XVII. The advantage of circumcision in obviating future venereal contagion is restricted by its principal advocate to one form (albeit the most important) of such disease. Even in this limited field the facts adduced appear open to dispute, and greatly to need confirmation by independent observers.
XVIII. In the hands of careless or inexperienced operators the surgical operation of circumcision has been followed by the most disastrous permanent consequences.
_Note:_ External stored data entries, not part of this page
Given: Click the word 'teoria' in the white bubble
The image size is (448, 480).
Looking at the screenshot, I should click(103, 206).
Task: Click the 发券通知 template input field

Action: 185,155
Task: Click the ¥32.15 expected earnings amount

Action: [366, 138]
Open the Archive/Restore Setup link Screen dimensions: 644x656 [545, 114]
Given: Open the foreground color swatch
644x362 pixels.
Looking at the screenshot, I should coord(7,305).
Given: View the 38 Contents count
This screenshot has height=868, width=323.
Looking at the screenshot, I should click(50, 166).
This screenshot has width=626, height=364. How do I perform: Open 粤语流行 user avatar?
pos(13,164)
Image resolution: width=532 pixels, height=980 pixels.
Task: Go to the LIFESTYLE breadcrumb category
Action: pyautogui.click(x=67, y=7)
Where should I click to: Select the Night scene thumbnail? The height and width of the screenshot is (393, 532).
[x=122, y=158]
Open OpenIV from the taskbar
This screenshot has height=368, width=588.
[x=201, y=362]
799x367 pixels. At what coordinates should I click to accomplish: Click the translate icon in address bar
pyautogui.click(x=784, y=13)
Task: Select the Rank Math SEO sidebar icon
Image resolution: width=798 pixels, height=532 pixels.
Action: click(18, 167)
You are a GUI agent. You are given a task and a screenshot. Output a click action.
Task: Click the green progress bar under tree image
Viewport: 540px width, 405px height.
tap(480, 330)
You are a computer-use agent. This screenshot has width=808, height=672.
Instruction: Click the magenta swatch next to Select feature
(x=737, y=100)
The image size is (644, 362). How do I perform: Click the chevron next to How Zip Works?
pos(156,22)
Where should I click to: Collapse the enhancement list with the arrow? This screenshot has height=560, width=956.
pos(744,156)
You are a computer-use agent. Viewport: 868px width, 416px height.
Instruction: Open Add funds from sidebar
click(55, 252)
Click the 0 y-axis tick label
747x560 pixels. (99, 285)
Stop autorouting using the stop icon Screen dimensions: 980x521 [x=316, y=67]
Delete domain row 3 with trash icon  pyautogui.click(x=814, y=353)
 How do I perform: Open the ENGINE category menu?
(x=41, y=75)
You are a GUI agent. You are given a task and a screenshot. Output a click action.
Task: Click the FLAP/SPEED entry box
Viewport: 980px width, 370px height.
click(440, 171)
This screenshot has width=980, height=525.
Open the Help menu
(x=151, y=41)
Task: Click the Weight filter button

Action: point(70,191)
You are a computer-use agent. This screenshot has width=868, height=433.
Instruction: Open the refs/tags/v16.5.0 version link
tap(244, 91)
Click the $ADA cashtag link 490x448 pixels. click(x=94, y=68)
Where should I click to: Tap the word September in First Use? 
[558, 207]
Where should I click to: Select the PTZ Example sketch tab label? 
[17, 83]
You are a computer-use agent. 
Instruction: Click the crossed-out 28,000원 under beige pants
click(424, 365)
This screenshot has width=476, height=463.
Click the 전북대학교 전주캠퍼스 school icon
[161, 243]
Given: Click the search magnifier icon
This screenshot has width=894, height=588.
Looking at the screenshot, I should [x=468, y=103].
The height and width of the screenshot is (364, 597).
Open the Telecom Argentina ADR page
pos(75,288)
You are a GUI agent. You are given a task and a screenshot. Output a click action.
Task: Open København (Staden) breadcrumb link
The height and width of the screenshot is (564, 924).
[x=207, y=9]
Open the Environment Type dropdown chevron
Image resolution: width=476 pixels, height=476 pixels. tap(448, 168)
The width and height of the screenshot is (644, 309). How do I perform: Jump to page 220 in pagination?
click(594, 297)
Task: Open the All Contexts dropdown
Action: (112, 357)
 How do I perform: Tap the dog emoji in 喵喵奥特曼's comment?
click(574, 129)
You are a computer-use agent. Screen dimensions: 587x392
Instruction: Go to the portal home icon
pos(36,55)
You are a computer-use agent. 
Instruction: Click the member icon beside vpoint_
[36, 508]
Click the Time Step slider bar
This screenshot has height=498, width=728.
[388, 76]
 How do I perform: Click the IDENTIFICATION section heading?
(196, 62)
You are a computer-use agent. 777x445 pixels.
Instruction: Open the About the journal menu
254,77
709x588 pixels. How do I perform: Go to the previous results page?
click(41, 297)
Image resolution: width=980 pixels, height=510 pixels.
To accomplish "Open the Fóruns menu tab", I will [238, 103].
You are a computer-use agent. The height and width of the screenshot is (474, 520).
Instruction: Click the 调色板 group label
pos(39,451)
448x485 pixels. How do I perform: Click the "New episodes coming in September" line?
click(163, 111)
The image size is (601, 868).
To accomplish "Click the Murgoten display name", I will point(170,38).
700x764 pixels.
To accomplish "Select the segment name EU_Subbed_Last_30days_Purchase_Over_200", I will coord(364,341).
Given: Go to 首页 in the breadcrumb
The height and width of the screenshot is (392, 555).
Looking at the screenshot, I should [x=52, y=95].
XIX. In face of the facts here set forth, it is NOT advisable to apply the operation of circumcision, as a remedy for congenital phimosis, to Christian infants; much less to extend this, as a routine custom, to the whole male population.
FOOTNOTES:
[27] The word 'adhesion' in the previous pages is employed solely as a term of convenience, to denote this imperfect separation, and does not imply any analogy to inflammatory processes.
[28] The writer first drew attention to the advantages of this method of treatment in the British Medical Journal, Nov. 15, 1874. Having instituted a tolerably extensive search through the medical literature of the preceding three or four decades, he is unable to find any account of a case in which the procedure failed to effect a permanent cure, unless there had existed previous disease.
[29] A fatal case, after circumcision for gonorrhœal inflammation, in a youth of 17, is reported in the Lancet, Feb. 25, 1882. Death took place on the eighth day apparently from septicæmic pneumonia.